───── Data extract
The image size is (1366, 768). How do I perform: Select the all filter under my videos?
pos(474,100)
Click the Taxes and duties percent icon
──────────
───── Data extract
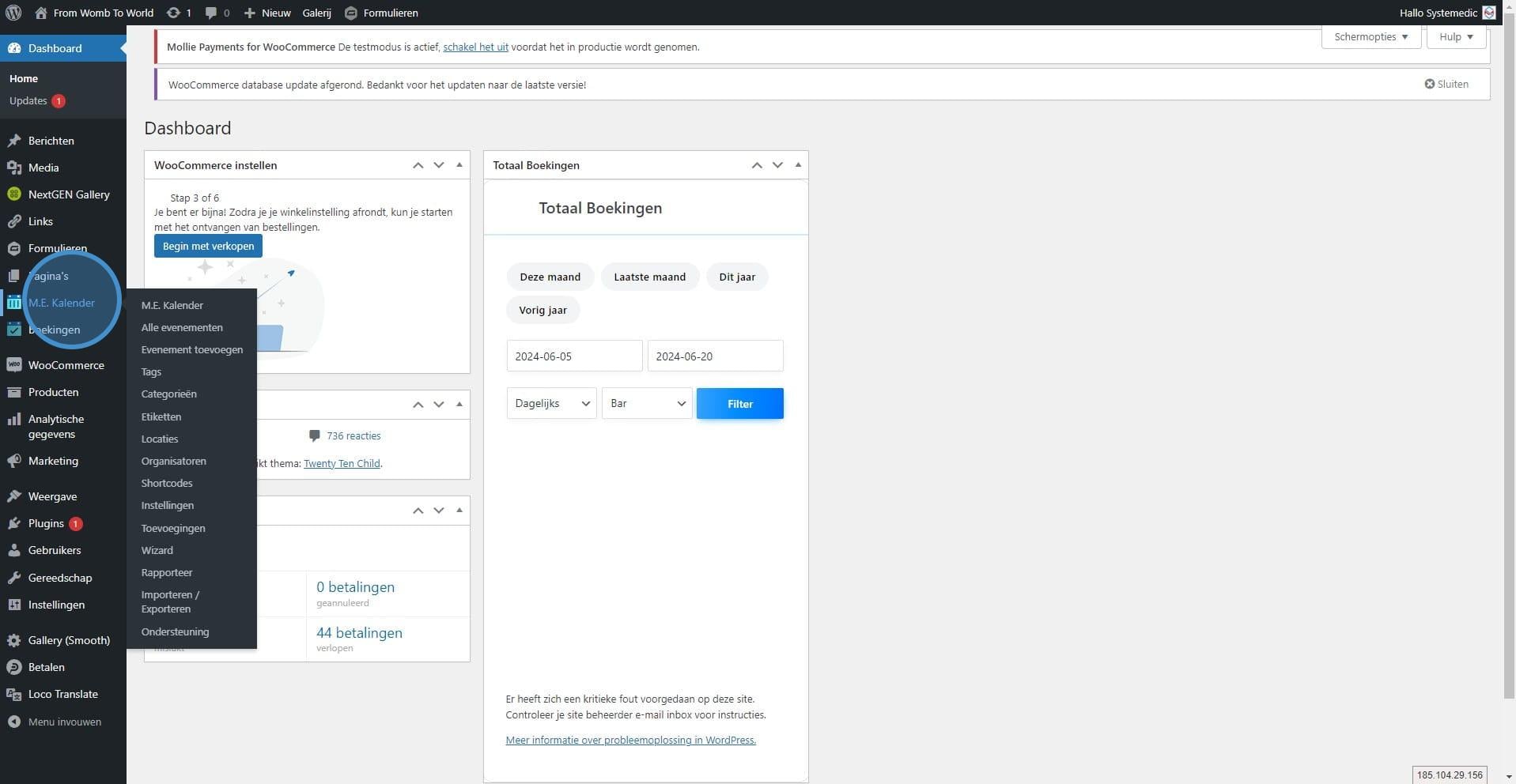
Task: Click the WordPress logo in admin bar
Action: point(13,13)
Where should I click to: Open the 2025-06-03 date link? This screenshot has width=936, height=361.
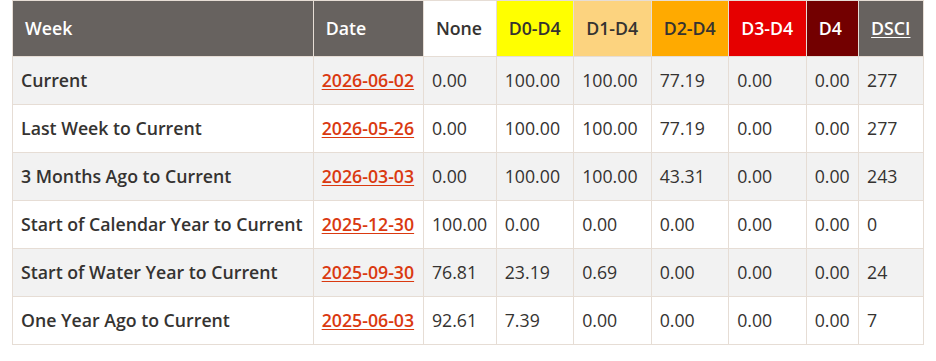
──────────
**How to complete this task**
Give back, word for word, only the lines above from the line holding "The image size" to the line holding "Click the Taxes and duties percent icon", both included.

**Solution**
The image size is (1366, 768). How do I perform: Select the all filter under my videos?
pos(474,100)
Click the Taxes and duties percent icon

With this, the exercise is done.